Post by Secret Alias »

Let's compare also Seraphim of Mar Saba and Tselikas.
Tselikas has seen more manuscripts than Seraphim.
Tselikas has academic training.
Tselikas has a better methodology in terms of figuring out what a manuscript says. What the ligatures are. Where they might come from. The dating of manuscripts. All true.
But Tselikas doesn't explain to us how he arrives at why the eighteenth century looking manuscript is not from the eighteenth century.
That's a problem.

Now let's turn to Seraphim of Mar Saba.
He doesn't tell us why he thinks he document is authentic.

Since both men don't tell us what they know we can't really decide on which to believe.
Some of Seraphim's reasons for believing that the text is authentic is surely that "HE BELIEVED" that the manuscript was in the library before Morton Smith got there.
On some level this be true as he couldn't have accepted its authenticity without believing that.
He might have been there when Morton Smith discovered the manuscript and was the one who brought Morton Smith the book or asked the person who brought the person the book.
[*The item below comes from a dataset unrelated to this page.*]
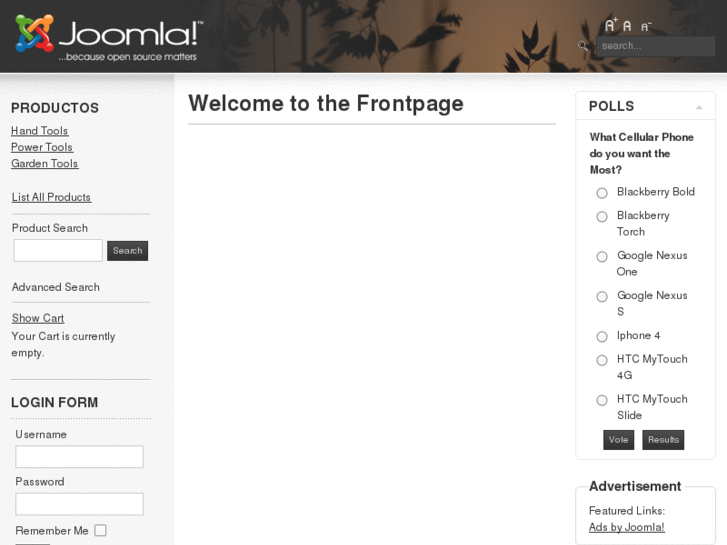The width and height of the screenshot is (727, 545).
Task: Open the Power Tools category
Action: click(x=42, y=147)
We can't simply allow one witness the benefit of the doubt when he doesn't explain his reasoning and not the other.
While Tselikas has greater expertise with manuscripts, Seraphim has greater expertise with respect to the question what manuscripts are in the subset authentic manuscripts of the monastic library at Mar Saba.
Surely when the certificate was issued by Kallistos Dourvas in 1976 on behalf of the Patriarchate that the letter was “unpublished and without any doubts about its authenticity.” This was an appeal to the question of what manuscripts were in the monastery before Morton Smith.
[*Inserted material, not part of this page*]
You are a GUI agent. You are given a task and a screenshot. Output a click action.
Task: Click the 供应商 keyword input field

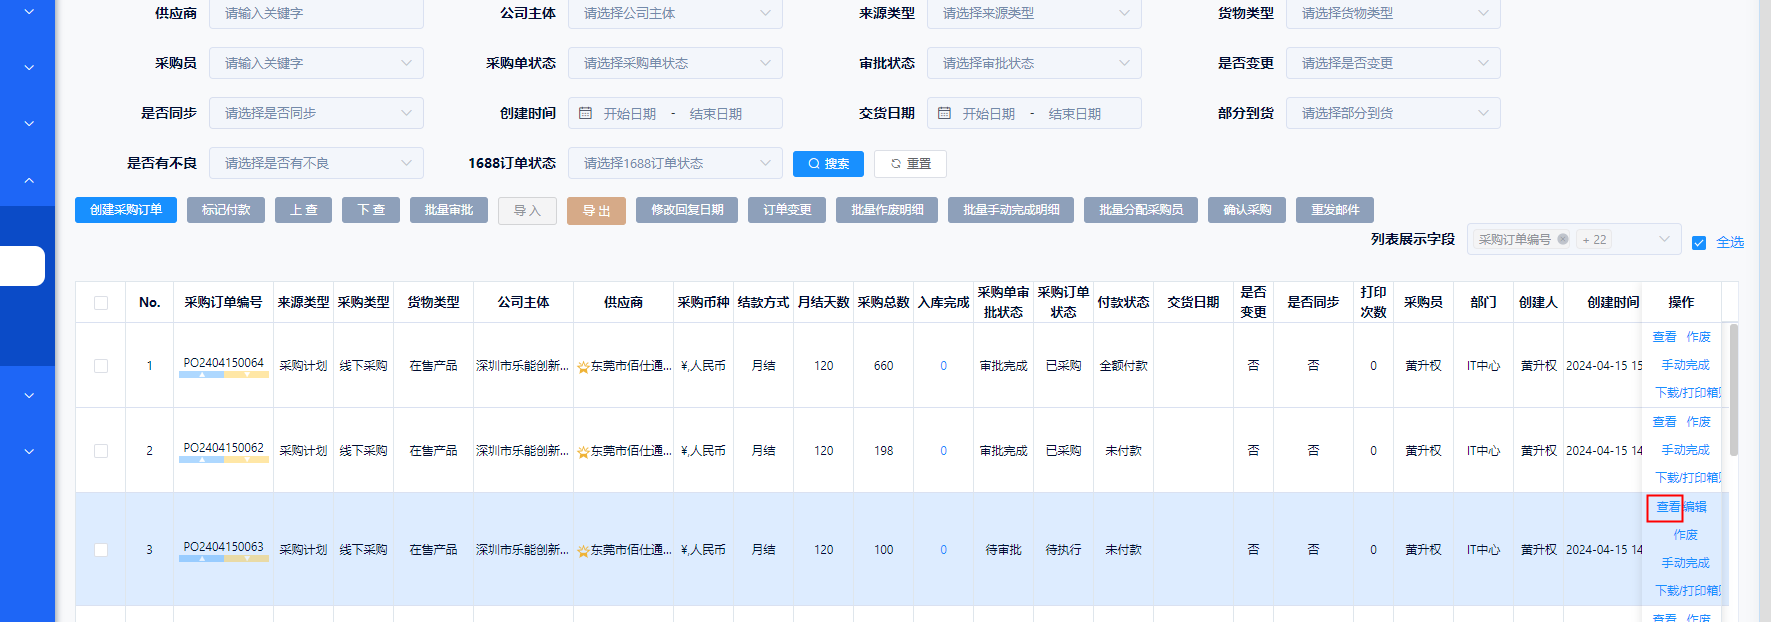(316, 13)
Is it likely that Kallistos who was head of the Patriarchate library for less than a year based his certificate of authenticity merely on paleographical evidence or was it based on Seraphim's testimony that the manuscript was authentic because it always been in the library. He doesn't say. We don't know. But just as Tselikas doesn't explain why he arrived at his conclusions, so too Kallistos, Seraphim and the Greek Orthodox Patriarchate before 1976.

Who gets the right to make unproven assertions? Just your side?
Last edited by Secret Alias on Thu Apr 18, 2024 8:19 am, edited 1 time in total.